La previa de la Champions de Madrid

La felicidad es el segundo anterior a que el árbitro pite el comienzo de la final de la Champions League el 24 de mayo en Lisboa. La felicidad es que te escaneen la entrada y estés dentro y subas las escaleras buscando tu asiento. La felicidad es salir de las tripas del estadio al graderío, ver por primera vez el césped. La felicidad es tomar posesión del lugar, localizar el marcador, mirar el túnel de vestuarios, sentarte en tu localidad, que se convierta en tu imperio. La felicidad es esperar a que el campo se llene y ruja. La felicidad es el fútbol antes del fútbol.

La felicidad es ese instante en el que todo es posible, en el que no estás desbordado por sensaciones de euforia alocada o desesperación opresiva. La felicidad es ir de camino a un campo de fútbol con el sol que va decayendo, mirando la entrada, buscando la puerta, sabiendo que la felicidad es más la espera que el desenlace. La felicidad es ese momento tuyo en el que crees, en el que temes, en el que aún miras todo con ojos tranquilos y no ciegos de pasión. La felicidad del nerviosismo de la montaña rusa en la que vas a montarte en un rato. Te acercas, se animan los cánticos pero aún son minoría. La espera es un murmullo, una procesión de creyentes. Estamos aquí porque merecemos estar aquí. Estamos aquí porque queremos disfrutar de estar aquí, estamos aquí porque en una hora y media no sabemos qué seremos, ni cómo, pero ahora estamos felices porque podemos.

La felicidad es ese cosquilleo que sientes en la previa de una final, con la bufanda al cuello, calentando las palmas, tomando un refrigerio con los amigos a la sombra del estadio e imaginando el partido como un jugador de ajedrez que aún no ha hecho un solo movimiento, pero que ya tiene toda la partida en la cabeza.

La felicidad es vivir con alegría, planear el viaje. La felicidad es el camino, poner la bufanda en la bandeja trasera del coche y dejar que el día transcurra con esa sensación de bienestar que te sube por el pecho hasta los ojos.

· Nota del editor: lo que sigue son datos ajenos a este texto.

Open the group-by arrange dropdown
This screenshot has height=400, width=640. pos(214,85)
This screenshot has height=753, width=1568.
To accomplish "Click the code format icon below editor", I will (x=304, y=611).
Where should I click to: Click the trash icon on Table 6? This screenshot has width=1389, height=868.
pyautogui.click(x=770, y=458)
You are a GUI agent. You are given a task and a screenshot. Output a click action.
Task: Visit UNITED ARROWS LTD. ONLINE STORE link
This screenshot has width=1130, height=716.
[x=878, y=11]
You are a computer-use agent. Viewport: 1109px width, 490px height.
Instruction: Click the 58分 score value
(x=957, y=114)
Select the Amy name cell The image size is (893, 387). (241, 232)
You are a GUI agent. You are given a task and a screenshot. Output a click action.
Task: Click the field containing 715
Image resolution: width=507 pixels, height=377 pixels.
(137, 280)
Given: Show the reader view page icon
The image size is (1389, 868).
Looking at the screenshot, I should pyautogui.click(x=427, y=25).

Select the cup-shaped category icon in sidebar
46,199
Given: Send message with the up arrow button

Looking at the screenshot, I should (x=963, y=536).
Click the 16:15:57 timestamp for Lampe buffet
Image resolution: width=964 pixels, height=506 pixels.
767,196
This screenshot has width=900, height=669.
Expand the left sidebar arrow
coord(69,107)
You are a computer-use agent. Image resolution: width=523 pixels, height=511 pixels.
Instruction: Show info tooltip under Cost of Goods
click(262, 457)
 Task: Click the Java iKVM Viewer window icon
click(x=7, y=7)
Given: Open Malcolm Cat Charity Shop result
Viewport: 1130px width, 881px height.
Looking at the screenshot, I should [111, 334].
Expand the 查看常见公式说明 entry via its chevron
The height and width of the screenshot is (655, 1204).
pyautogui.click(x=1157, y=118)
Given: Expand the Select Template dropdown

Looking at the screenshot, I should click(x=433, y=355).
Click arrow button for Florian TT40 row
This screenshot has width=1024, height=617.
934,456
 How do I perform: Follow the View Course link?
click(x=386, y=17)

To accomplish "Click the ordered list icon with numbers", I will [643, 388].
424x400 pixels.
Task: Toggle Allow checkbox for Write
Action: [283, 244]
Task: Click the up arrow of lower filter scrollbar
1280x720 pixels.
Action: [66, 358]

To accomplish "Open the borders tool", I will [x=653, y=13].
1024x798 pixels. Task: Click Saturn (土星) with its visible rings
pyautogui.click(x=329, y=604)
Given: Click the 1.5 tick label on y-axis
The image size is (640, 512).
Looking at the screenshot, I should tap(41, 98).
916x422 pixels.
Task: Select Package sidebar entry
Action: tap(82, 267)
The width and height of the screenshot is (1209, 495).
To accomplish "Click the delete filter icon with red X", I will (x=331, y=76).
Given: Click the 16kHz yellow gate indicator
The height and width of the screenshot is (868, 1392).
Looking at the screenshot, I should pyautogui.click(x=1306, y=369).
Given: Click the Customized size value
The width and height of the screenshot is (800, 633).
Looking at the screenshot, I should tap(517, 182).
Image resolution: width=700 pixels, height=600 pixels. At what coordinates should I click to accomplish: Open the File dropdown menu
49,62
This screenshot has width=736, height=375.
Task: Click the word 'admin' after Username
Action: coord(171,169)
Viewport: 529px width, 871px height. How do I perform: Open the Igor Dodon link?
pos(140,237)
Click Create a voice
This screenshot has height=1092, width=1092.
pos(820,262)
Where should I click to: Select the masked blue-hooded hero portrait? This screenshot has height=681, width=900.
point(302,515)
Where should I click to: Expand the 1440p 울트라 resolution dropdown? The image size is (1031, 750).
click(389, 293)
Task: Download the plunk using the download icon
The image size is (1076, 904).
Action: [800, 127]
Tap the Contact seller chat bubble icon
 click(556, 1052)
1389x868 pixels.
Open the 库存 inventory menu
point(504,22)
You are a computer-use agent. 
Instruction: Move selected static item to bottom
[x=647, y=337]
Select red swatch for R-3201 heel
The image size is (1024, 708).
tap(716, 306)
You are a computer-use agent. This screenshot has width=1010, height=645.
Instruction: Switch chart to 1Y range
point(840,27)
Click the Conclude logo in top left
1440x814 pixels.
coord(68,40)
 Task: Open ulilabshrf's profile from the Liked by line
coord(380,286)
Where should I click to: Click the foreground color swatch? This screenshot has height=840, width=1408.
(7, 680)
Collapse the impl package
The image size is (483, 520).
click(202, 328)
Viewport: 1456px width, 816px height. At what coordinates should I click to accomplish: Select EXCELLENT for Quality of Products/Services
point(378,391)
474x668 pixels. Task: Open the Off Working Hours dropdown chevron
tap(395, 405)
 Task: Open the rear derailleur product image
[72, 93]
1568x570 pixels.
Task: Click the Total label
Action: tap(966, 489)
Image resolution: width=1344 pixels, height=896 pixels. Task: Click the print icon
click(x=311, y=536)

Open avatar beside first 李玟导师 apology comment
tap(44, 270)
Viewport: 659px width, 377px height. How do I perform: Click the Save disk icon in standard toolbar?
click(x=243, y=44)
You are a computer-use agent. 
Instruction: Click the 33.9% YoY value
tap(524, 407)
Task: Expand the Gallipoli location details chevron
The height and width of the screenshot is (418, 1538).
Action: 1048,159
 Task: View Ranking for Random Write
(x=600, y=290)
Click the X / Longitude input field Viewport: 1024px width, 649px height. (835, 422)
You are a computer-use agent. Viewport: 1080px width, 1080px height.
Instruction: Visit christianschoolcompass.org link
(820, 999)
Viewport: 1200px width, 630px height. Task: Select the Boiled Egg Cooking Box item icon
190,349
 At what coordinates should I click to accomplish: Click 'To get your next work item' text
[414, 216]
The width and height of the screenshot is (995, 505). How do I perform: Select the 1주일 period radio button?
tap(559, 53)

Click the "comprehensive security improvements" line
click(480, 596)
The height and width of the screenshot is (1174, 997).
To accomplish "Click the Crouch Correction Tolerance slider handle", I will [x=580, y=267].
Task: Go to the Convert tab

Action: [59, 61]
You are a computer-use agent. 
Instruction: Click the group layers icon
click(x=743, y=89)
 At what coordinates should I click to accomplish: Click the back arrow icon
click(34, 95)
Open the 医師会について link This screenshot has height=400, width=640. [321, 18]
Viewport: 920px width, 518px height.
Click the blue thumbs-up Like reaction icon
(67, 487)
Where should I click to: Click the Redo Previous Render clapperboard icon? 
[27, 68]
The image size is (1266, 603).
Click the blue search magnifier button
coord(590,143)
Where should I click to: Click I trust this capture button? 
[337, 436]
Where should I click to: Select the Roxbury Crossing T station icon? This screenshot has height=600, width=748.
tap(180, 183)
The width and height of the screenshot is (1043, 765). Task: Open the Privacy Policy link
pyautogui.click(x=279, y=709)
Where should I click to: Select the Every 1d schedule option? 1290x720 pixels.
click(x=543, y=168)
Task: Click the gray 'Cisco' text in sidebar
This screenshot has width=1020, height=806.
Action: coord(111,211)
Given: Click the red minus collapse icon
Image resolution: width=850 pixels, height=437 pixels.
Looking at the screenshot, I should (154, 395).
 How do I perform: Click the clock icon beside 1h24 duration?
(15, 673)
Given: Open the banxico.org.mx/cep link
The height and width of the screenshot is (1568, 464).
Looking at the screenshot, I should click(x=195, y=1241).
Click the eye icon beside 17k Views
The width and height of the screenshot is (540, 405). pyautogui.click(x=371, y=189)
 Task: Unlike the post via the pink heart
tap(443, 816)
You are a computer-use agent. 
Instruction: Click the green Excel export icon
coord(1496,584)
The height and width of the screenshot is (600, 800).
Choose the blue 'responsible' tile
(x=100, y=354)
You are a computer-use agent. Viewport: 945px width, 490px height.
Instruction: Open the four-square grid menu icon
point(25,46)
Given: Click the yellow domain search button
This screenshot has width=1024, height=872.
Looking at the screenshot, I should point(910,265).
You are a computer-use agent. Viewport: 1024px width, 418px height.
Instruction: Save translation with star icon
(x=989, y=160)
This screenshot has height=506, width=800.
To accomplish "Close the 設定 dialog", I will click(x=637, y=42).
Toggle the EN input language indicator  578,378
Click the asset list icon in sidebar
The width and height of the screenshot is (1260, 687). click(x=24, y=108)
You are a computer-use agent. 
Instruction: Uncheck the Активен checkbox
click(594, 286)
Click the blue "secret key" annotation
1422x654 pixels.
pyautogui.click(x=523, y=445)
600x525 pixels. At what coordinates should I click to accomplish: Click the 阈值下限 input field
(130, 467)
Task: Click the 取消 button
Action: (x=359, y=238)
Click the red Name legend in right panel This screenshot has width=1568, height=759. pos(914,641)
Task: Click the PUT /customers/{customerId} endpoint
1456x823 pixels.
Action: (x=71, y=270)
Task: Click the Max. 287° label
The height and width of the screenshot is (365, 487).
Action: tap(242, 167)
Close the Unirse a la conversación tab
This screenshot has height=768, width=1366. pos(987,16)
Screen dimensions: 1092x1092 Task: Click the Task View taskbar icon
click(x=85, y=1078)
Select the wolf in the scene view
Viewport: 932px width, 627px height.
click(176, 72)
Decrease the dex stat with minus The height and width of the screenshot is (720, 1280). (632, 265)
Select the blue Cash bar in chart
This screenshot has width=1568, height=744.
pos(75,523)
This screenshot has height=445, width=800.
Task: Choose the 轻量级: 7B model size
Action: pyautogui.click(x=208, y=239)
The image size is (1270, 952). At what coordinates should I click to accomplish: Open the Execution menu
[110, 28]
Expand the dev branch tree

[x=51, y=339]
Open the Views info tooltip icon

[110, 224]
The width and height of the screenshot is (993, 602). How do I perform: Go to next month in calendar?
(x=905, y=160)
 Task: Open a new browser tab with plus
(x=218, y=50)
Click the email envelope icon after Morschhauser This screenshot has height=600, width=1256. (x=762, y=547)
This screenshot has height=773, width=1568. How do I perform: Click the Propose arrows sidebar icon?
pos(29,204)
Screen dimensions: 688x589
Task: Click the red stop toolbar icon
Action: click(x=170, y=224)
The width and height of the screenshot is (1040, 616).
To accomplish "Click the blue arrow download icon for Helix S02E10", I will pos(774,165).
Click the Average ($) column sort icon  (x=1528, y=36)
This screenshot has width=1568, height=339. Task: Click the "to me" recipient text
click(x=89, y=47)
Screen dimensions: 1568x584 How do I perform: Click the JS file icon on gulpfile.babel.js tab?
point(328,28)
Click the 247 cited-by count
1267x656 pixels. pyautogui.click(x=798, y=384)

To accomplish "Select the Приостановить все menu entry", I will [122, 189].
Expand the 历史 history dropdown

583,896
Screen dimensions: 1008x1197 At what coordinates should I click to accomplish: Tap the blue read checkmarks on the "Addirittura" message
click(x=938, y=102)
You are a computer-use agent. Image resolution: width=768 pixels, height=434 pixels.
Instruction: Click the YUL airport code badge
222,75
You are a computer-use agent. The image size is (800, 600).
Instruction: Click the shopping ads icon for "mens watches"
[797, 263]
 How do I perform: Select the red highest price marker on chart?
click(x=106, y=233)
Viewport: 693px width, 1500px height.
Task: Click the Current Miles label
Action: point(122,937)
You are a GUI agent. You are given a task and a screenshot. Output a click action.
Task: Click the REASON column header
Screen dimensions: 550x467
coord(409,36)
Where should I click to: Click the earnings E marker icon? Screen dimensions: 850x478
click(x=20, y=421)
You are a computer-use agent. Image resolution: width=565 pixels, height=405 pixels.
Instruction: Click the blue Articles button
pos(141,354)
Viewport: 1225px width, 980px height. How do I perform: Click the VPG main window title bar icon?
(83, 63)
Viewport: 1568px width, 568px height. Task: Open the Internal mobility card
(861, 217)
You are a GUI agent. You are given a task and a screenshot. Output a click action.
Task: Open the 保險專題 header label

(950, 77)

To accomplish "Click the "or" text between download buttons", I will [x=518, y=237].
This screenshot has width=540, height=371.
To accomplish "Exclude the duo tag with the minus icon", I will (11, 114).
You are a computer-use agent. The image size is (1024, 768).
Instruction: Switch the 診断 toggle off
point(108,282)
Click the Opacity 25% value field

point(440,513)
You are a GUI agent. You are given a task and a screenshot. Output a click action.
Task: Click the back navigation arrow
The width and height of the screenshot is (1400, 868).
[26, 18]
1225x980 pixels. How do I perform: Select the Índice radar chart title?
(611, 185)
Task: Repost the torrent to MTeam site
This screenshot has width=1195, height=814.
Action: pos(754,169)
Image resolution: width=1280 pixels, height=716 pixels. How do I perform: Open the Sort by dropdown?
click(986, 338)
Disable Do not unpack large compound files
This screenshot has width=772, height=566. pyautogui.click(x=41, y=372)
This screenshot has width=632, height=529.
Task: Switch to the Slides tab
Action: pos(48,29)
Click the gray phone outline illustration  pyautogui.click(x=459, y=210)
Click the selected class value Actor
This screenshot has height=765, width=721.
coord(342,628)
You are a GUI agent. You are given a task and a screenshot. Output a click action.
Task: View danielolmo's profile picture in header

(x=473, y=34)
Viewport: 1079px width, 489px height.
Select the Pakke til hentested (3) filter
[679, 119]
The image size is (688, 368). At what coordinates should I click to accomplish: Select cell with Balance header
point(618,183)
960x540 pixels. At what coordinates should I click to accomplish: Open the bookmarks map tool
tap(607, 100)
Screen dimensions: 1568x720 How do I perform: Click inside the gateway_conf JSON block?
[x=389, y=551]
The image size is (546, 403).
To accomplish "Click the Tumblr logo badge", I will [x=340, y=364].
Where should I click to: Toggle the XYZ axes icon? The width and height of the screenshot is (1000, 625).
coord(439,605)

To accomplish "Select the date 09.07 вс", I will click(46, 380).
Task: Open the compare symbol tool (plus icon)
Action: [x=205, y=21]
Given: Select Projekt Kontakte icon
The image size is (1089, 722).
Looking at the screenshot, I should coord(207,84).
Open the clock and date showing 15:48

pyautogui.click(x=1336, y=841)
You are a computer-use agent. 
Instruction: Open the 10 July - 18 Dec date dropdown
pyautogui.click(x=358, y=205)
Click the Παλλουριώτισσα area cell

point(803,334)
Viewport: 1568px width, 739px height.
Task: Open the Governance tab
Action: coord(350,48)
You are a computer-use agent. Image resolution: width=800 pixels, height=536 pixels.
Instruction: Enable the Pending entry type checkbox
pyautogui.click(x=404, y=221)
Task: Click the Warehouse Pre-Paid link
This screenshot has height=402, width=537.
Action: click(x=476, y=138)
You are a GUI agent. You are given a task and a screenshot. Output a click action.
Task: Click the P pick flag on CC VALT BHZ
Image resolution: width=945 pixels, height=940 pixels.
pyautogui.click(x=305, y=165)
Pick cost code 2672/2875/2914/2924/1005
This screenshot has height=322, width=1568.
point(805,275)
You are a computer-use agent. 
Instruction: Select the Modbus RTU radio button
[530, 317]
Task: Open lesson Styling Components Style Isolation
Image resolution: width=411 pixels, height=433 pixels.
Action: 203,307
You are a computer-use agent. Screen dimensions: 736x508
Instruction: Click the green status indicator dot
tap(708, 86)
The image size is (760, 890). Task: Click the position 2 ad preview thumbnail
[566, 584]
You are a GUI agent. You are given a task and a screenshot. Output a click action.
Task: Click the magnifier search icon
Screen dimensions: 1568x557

La felicidad es conseguir las entradas, guardarlas en casa y no perderlas de vista ni un instante. La felicidad es ese pellizco en la garganta de haber conseguido un asiento para ver a tu equipo jugarse el título más importante del mundo. La felicidad es tener un equipo. La felicidad es sentirlo, jugar con él desde las gradas, desde el sofá, desde la banqueta del bar o desde la radio, caminando solo en mitad de la nada. La felicidad es ver lo que has conseguido y ver lo que aún te queda por conseguir.

La felicidad es haber vivido mirando un atardecer en Lisboa. Después ya llegará la ciclotimia por barrios, pero hasta el 24 de mayo, Madrid va a ser la ciudad más feliz del mundo.